COMPLETE THE FOLLOWING:
**1.** In the passage about the maple roots in the garden, what tools does the writer use to get the roots out of the way?
**2.** Carry on the reflection on tree roots and Jeremiah 17, picking up right after its final sentence.

PASSAGE:
§

You see, I have a couple of big maple trees in my back yard, and their roots creep under the ground right into my garden beds. It takes a lot of labor with the hoe and the spade and the tree branch loppers to get them out of the way.
If my trees could talk, they'd likely say something like this: "Sure, you want us to stop our roots just at the border of your vegetable garden and flower beds and go somewhere else-- like under the neighbors' lawns. Not happening. Of course we're putting our roots where you plant things! That's where all the loose dirt and the fertilizer and the water is!"
Trees as trees are not dummies. They go where the water and nutrients are. It only makes sense.
So why, then, do we human beings not do the same? But our natural tendency is to seek out the very conditions that bring us death. Here's how the prophet Jeremiah puts it in the 17th chapter of his book:
This is what the LORD says:
"Cursed is the one who trusts in man,
who depends on flesh for his strength
and whose heart turns away from the LORD.
He will be like a bush in the wastelands;
he will not see prosperity when it comes.
He will dwell in the parched places of the desert,
in a salt land where no one lives.
Can any bush survive in conditions like that? But we're like that when we turn away from faith in the Lord. We trust instead in ourselves. We rely on what other people can do for us. We run after money or power or anything other than God. The Lord Almighty is a river that never runs dry, but we send out our roots into the wastelands of our own self-sufficiency and self-deification.
How different it is when we trust in the Lord! The Scripture says:
"But blessed is the man who trusts in the LORD,
whose confidence is in him.
He will be like a tree planted by the water
that sends out its roots by the stream.
It does not fear when heat comes;
its leaves are always green.
It has no worries in a year of drought
and never fails to bear fruit."
Even when external conditions aren't good, God causes those who trust Him to prosper and bear fruit. He nourishes us into becoming the kind of people He wants us to be, people who love Him and our brothers and sisters the way He created us to do.
So why do we turn away from Him?

§

MATERIAL PROVIDED:
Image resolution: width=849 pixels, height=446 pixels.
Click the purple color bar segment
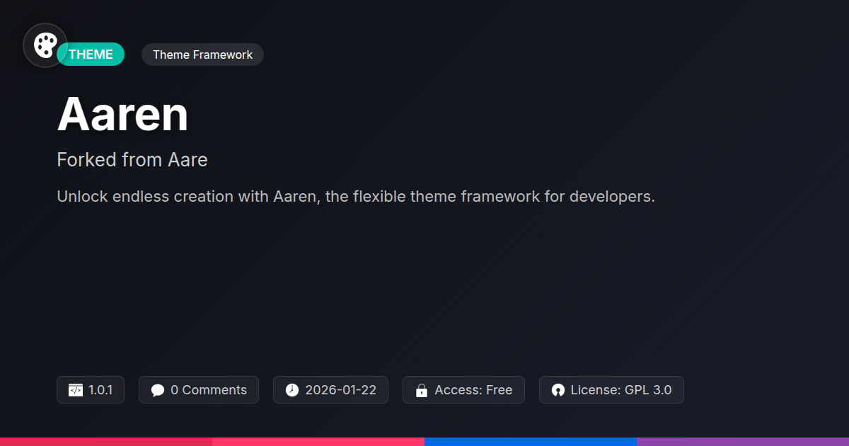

§

EXPECTED ANSWERS:
**1.** A hoe, a spade, and tree branch loppers.

**2.**
We do it because as Jeremiah says, "The heart is deceitful above all things." We lie-- even to ourselves. We convince ourselves that we really are trusting God when we're really depending on ourselves. We claim to be doing what He commands, but we're doing what we want to do when we want to do it. It's the same with every person who has ever lived. We don't trust and obey God and if somebody points that out, we deny the problem in any number of ways.
Only the Lord can search our hearts and examine our minds, to reward us according to what our deeds deserve. A lot of people think that's good news. They say, "I'm not a particularly religious person, but God will look at my heart." But if your faith is in anything or anyone other than the God and Father of our Lord Jesus Christ, you don't want Him examining your heart; you want to run and hide. For the human heart is not only deceitful above all things, as it says in verse 9, it is also "beyond cure."
So what are we to do? The glorious throne of God is our sanctuary and refuge, but how do we get there? The Lord Almighty is our spring of living water, but how can we drink from it? We keep on turning away; we keep forsaking the Lord, and it seems our names are written in the dust, to blow away with the next wind.
Anyway, how can a dry bush reach out its roots to the living God? The world has us in its dusty grip and gives us only defeat and death.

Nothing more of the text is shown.